### TASK ITEM
Print the records below word for word, but leave out the pictures.

### DATA FOR PROCESSING
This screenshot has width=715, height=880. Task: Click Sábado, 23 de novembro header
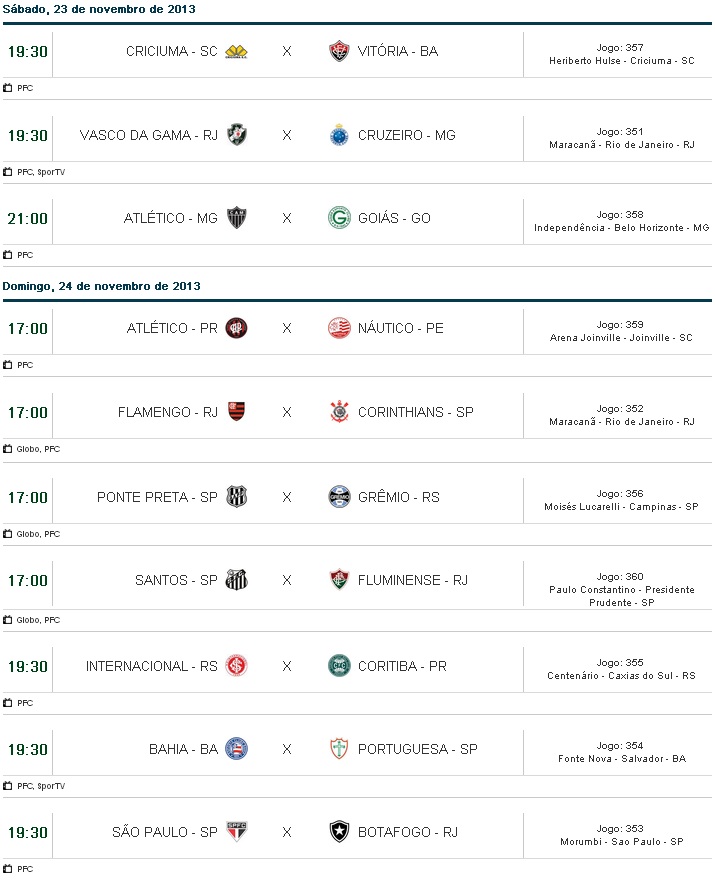98,9
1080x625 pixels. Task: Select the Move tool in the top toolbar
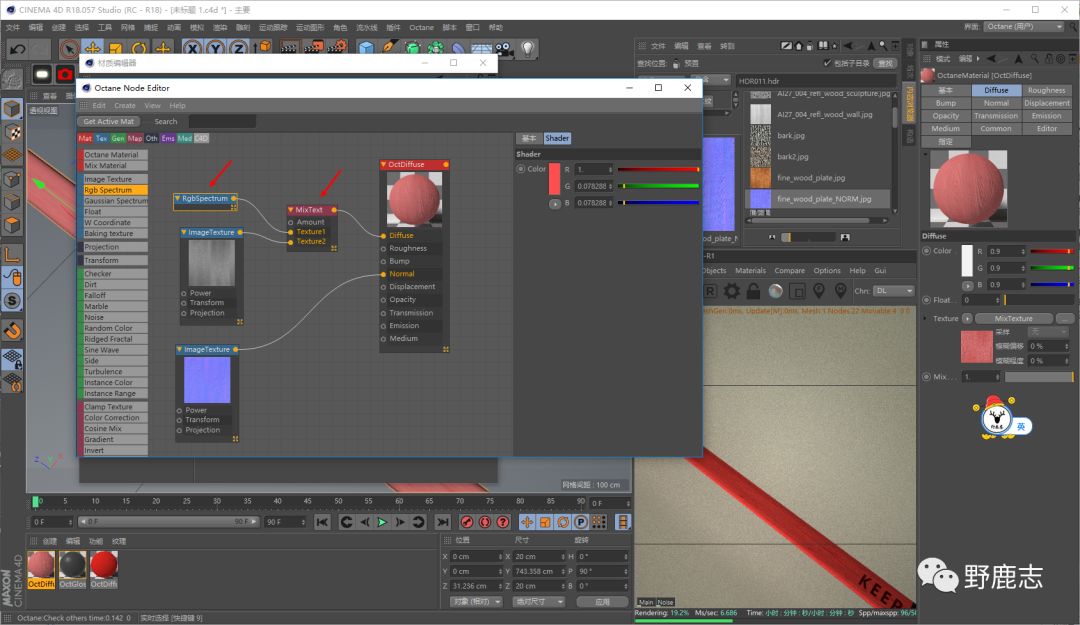(92, 48)
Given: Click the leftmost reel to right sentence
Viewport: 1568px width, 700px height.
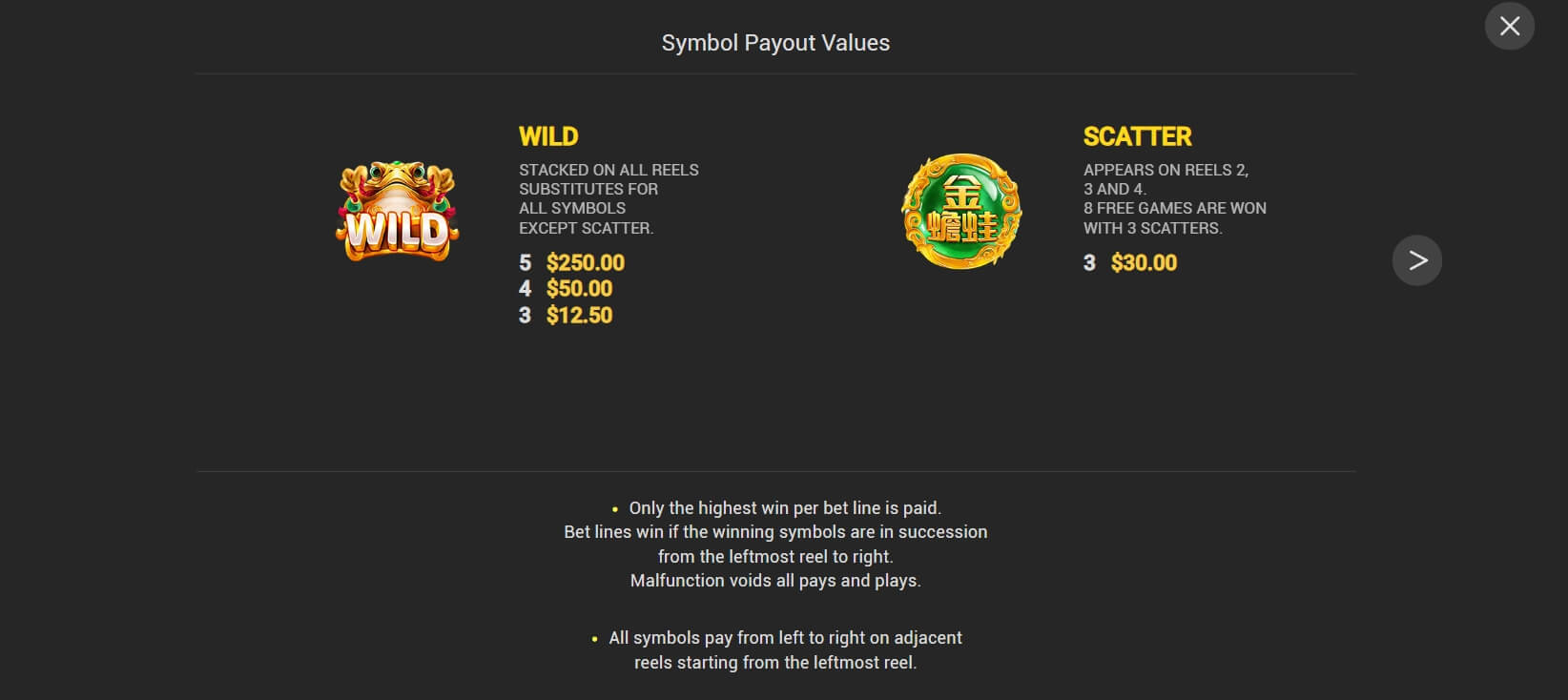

### ANSWER SPACE
This screenshot has width=715, height=880. Task: Click Sábado, 23 de novembro header
98,9
1080x625 pixels. Task: Select the Move tool in the top toolbar
(92, 48)
Given: Click the leftmost reel to right sentence
Viewport: 1568px width, 700px height.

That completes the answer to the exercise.